Chates left work first, she said, and Astley was to meet her at her house that evening. Chates took a nap, and when she woke up she saw a text message from Astley on her cellphone. It was a name that Astley called her as a joke.

Chates responded, but did not get a text message back, she said. That made her concerned, so she started texting some of her friends and asked if any of them had heard from Astley. It was around 8 p.m.

“None of our immediate group heard from her, and I was getting a little worried,” Chates said. “Her dad called asking me if I had heard from her.”

At that point, she testified, she called Fujita’s cellphone and sent him a text message but he didn’t answer. Then, Chates said, she called his home phone and his mother answered and put Fujita on the phone.

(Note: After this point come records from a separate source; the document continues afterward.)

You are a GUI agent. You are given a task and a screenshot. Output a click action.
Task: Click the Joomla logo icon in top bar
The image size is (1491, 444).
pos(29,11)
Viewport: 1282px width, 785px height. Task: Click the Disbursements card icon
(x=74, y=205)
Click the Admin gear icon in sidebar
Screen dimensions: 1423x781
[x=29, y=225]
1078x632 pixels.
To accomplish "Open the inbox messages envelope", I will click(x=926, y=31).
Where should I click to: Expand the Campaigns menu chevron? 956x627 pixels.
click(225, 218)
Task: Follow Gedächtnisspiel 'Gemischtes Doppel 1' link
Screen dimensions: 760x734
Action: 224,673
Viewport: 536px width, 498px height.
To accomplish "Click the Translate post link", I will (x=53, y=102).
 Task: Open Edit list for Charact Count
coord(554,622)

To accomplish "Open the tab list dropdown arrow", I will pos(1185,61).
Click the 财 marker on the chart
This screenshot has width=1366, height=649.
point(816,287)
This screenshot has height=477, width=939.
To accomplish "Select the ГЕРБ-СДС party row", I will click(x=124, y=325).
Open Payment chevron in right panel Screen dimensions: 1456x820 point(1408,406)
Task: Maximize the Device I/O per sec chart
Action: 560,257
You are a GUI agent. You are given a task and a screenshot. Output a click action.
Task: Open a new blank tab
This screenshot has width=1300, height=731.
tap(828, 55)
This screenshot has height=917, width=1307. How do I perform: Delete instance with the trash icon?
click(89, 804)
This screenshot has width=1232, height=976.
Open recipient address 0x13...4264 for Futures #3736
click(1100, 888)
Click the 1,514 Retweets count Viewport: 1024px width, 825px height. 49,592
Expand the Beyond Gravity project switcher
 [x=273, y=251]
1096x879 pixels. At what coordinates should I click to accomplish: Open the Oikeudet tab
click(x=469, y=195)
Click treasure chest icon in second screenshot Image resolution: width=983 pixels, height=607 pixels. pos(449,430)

“I said ‘Hi Nate, I know that this is a bit of a long shot, but I was wondering if you’d heard or seen Lauren,’ and he said ‘No, this is the last place she’d ever be,’” Chates testified.

Then, she said, she asked Fujita how he was. “I haven’t seen you in a while. I was wondering how you’re doing,“ she recalled saying.

“He said, ‘I was in the middle of watching a movie, you interrupted me, and I have to go.’”

Chates described his tone of voice as “normal, but rude, which was normal.”

Chates then called another friend and they went looking for Astley. They headed to South Wayland but then got a phone call that Astley’s car was at the town beach.

When they saw the vehicle, Chates said, they called Lauren’s father, Malcolm. They also called the police, who came within a few minutes.

When Astley’s father arrived, Chates said, “Malcolm ran into the water with a flashlight.”

They stayed at the town beach all night long, receiving exchanging text messages and phone calls.

Fujita kept his head down throughout Chates’s testimony.

Jennifer Montgomery, a forensic scientist with the State Police crime lab, testified that she found Astley’s DNA on a bloody towel found at Water Row, near where her body was found; in a large blood stain on the floor of the Fujita family’s garage; on a sneaker from the crawl space in Fujita’s room; and in the Honda that Fujita had been driving, which prosecutors say he used to dump her body. Astley’s DNA was also found on a vacuum and a trash can in the garage, Montgomery said.

Montgomery said she also found a drop of Fujita’s blood in Astley’s Jeep.

Fujita faces charges of first-degree murder, two counts of assault and battery with a dangerous weapon, and one count of assault and battery.